Could you render the items from the start through the line that contains "at that location.", inclusive, as a Markdown table with the columns Row and Line, skipping blank lines and leaving out the pictures?
Top of EXERCISE MATERIALS
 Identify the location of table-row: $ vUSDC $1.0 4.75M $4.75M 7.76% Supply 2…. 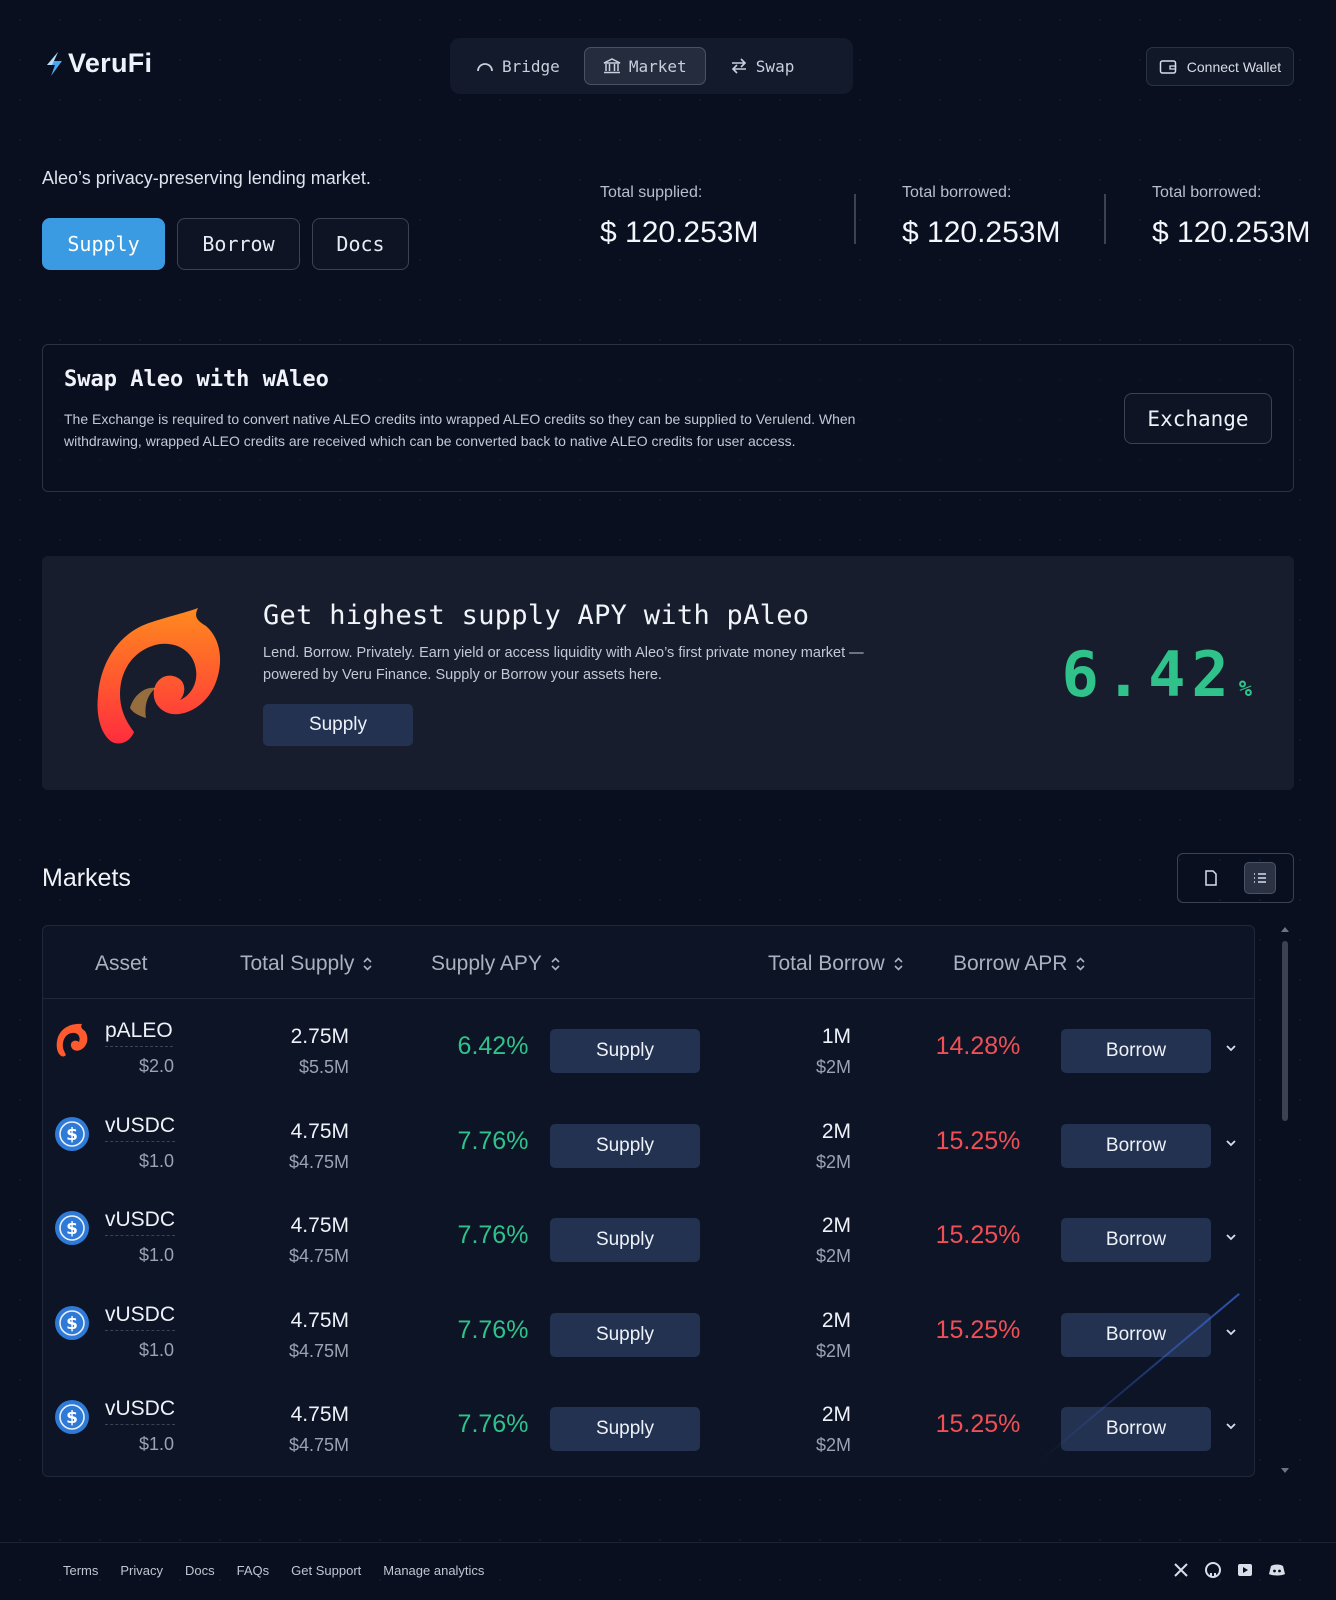
(648, 1142).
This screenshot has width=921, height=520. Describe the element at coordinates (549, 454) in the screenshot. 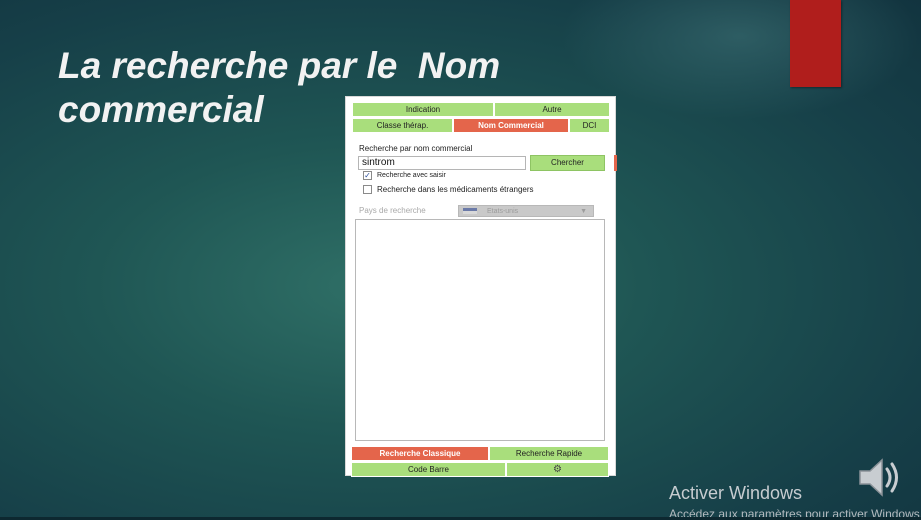

I see `tab-recherche-rapide: Recherche Rapide` at that location.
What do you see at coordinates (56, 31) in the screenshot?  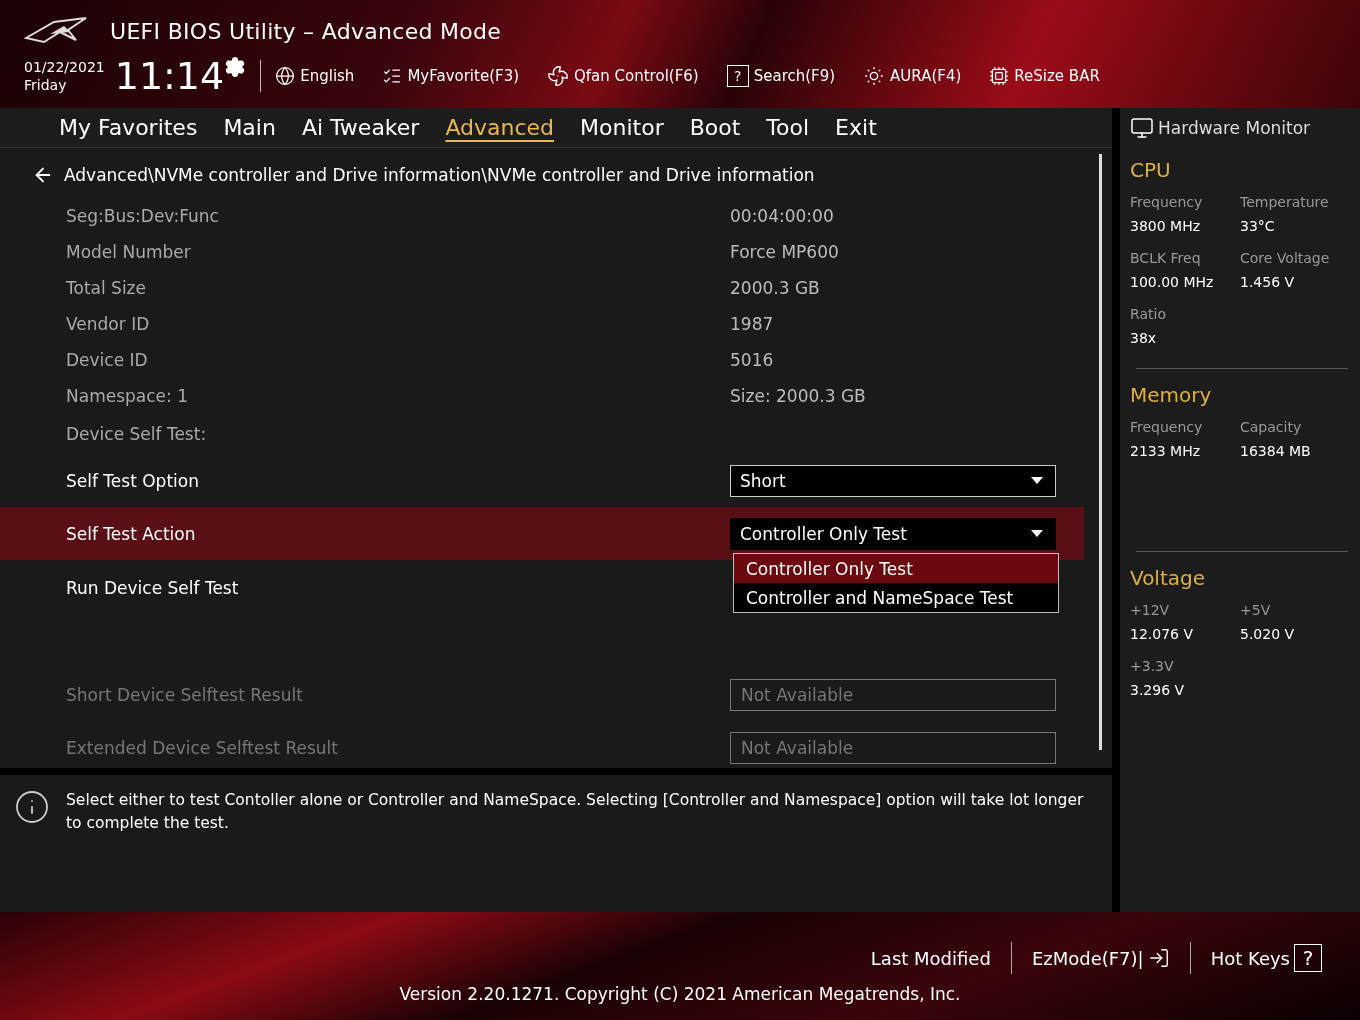 I see `logo-icon` at bounding box center [56, 31].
Bottom of EXERCISE MATERIALS
• WRITTEN REPLY:
| Row | Line |
|---|---|
| 1 |  Identify the location of table-row: $ vUSDC $1.0 4.75M $4.75M 7.76% Supply 2….  |
| 2 | (648, 1142). |
| 3 | This screenshot has width=921, height=520. Describe the element at coordinates (549, 454) in the screenshot.  |
| 4 | I see `tab-recherche-rapide: Recherche Rapide` at that location. |